Give again, unaltered, the lines of the listing below that run from the line having "[Link in Zwischenablage kopieren] (74, 1277)" through the line having "TANITIM VİDEOMUZ (244, 253)".

--- Provided data Enclosed Below ---

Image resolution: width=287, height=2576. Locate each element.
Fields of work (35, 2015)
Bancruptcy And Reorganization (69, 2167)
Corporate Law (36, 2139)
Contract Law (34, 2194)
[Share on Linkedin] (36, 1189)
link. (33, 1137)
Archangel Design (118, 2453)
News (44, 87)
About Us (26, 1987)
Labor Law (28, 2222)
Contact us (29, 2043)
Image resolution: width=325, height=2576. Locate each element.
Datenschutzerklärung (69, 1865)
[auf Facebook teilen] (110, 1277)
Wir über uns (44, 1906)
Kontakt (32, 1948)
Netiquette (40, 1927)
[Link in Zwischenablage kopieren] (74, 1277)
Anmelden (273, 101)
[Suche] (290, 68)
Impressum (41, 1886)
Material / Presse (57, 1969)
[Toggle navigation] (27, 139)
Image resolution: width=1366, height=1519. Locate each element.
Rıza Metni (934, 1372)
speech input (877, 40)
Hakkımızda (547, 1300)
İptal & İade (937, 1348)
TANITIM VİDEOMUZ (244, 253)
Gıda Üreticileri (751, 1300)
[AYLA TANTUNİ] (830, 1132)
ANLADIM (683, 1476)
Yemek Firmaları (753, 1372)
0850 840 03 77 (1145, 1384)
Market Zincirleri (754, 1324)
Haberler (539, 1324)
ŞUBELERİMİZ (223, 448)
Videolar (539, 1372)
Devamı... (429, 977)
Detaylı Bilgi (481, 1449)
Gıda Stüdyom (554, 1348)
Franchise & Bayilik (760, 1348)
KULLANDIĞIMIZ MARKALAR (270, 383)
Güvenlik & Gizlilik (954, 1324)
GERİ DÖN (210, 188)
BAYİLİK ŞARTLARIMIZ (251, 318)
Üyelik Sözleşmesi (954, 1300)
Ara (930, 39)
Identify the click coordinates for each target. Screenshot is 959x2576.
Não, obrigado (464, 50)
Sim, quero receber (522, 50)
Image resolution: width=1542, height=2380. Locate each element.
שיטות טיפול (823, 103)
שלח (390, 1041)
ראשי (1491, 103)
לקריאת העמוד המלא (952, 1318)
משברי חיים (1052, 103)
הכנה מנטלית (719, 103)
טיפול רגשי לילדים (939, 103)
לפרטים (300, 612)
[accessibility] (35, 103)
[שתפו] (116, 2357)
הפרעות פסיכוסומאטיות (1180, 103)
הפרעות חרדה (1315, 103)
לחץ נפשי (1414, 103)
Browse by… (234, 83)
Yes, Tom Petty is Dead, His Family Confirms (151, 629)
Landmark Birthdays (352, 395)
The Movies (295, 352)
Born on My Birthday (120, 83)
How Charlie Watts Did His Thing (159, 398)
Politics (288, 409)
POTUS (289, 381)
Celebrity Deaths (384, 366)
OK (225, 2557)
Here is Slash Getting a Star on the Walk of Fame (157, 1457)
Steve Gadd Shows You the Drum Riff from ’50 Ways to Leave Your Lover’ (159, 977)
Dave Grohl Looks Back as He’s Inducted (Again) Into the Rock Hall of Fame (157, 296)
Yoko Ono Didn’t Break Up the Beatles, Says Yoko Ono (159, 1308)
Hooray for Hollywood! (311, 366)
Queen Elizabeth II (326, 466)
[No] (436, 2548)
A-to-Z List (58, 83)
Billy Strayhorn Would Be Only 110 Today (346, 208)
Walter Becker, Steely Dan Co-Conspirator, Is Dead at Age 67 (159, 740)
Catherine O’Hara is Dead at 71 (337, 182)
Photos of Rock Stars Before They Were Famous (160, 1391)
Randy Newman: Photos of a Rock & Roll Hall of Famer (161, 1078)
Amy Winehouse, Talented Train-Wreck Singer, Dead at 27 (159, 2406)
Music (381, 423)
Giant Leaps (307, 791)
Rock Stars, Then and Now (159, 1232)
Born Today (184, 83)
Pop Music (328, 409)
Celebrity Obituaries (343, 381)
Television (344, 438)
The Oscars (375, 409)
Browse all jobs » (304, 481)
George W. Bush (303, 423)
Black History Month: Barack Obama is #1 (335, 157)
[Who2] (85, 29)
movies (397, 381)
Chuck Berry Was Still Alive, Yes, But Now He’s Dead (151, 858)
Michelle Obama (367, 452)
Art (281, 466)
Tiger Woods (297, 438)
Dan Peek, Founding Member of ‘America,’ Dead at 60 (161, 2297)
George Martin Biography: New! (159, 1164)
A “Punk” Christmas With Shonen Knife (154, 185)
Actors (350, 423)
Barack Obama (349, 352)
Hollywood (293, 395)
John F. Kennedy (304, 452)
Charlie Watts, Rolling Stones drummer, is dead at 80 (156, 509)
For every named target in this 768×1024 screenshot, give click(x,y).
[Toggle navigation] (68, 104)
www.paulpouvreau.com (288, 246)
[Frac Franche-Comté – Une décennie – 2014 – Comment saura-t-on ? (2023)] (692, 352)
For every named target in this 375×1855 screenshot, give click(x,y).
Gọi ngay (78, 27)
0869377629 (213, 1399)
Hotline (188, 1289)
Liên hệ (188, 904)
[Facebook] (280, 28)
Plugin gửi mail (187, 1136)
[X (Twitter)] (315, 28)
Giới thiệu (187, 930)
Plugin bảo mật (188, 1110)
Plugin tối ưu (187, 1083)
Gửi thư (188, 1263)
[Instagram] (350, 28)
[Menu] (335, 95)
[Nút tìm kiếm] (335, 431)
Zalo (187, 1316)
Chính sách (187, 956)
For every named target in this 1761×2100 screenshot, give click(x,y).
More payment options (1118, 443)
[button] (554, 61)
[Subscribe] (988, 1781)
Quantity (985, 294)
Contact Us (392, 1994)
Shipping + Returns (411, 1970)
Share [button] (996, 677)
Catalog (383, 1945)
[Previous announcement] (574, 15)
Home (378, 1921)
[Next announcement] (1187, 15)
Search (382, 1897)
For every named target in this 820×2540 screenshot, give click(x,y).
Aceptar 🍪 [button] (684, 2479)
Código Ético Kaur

--- End of Enclosed Provided data ---

> **Finished task**
[Link in Zwischenablage kopieren] (74, 1277)
Anmelden (273, 101)
[Suche] (290, 68)
Impressum (41, 1886)
Material / Presse (57, 1969)
[Toggle navigation] (27, 139)
Image resolution: width=1366, height=1519. Locate each element.
Rıza Metni (934, 1372)
speech input (877, 40)
Hakkımızda (547, 1300)
İptal & İade (937, 1348)
TANITIM VİDEOMUZ (244, 253)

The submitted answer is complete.